Всем было известно, что белые, вышитые золотом туники были ливреей императорского двора, которую, кроме императора и его сыновей, никому в Риме не позволялось носить. Недавно еще рассказывали о том, как жестоко оскорбился Домициан, когда Сальвидиний, один из самых аристократических щеголей и племянник одного из предшествующих императоров, осмелился слуг своих нарядить в подобную ливрею. Домициан сегодня посещал дом Гельвидия.
Смелое лицо претора казалось отлитым из бронзы, так неподвижны были его черты в ту минуту, когда он приветствовал гостя, прибытие которого было уже с утра возвещено ему придворным гонцом.
— Привет тебе, Домициан! Чем прикажешь служить тебе, достойный гость мой?
Фания поднялась со своего кресла и, не выпуская из ладони руки сына, приветливо поклонилась гостю. Потом тотчас уселась опять, спокойная, и только по легкому вздрагиванию руки, которую она положила на пурпуровую тунику маленького сына, можно было угадать ее волнение.
Со скромно опущенными веками и вкрадчивой улыбкой на губах Домициан указал на стоящего тут же за ним Метия Кара и сказал:
— Если ты удостоишь, знаменитый Гельвидий, одарить своим взглядом вот этого моего друга, то ты легко угадаешь причину, которая привела меня сюда. Я прибыл для того, чтобы лично просить тебя о милостивом к нему решении в тяжбе, которую он затеял против Поллии Аргентарии, вдовы, негодной памяти бунтовщика, Лукана. Прошу тебя, достойный, чтобы ты не колебался между любимым другом моим и семьей того, имя которого должно звучать омерзительно для каждого из честных граждан Рима…

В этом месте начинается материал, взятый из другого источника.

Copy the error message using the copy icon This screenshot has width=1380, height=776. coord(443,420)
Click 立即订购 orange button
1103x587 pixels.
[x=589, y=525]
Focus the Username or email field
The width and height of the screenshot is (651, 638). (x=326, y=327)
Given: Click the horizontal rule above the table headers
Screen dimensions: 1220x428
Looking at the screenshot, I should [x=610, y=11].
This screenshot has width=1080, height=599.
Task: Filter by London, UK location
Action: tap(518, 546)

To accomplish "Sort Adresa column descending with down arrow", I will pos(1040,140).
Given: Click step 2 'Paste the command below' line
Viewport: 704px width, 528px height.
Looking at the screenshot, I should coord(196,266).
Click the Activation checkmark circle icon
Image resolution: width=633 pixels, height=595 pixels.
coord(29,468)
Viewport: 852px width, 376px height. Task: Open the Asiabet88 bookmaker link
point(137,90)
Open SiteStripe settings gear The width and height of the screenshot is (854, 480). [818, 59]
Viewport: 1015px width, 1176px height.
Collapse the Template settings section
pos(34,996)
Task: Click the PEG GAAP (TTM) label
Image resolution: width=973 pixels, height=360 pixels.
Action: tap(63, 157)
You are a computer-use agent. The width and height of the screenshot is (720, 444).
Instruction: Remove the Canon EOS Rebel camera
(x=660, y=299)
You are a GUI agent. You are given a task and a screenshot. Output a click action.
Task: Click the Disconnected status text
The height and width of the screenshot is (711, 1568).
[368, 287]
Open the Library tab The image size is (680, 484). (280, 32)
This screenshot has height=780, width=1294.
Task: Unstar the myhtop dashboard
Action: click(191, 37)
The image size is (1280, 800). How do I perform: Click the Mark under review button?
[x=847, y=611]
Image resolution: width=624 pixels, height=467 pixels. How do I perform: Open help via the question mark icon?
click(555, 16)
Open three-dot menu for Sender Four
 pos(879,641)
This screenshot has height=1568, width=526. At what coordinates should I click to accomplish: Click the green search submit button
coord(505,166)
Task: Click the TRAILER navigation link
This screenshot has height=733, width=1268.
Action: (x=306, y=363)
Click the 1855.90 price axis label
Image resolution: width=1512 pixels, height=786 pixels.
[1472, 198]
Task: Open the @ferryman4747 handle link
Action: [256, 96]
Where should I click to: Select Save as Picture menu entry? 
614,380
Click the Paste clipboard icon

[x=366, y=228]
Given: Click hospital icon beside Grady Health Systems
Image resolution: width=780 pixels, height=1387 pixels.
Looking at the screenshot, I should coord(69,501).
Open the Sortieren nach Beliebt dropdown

Почти незаметно дрогнуло лицо претора. Верховный судья, решения которого пытались публично сковывать, приветливым голосом отвечал:
— Нельзя ли, господин, устроить так, чтобы мы вовсе не говорили о Лукане? То, что ты бы сказал о нем, не было бы для меня приятным; мои слова о нем оскорбили бы тебя. Другу твоему Кару Гельвидий Приск желает счастья, но у претора нет памяти для имен и отношений человеческих. Приговор в деле Кара и Аргентарии изрекут моими устами законы отчизны нашей и справедливости.
На лице императорского сына стал медленно выступать слабый румянец. В свите его зашептали:
— Мы предсказывали божественному Домициану отказ этого наглеца. Он сказал: «Стоя лицом к лицу со мной, он утратит свою смелость».
Но Домициан продолжал стоять в той же скромной позе, а улыбка его становилась чуть ли не ласкающей.
— В чем же я провинился перед тобой, достойный и знаменитый, что ты так сурово поступаешь со мной и с друзьями моими? — воскликнул он жалобно.
— Клянусь головой Горгоны, от этого вопроса можно окаменеть! Сын императора спрашивает о вине своей того, который и во сне, и наяву бредит еще о республиканских временах! — прошептал кто-то.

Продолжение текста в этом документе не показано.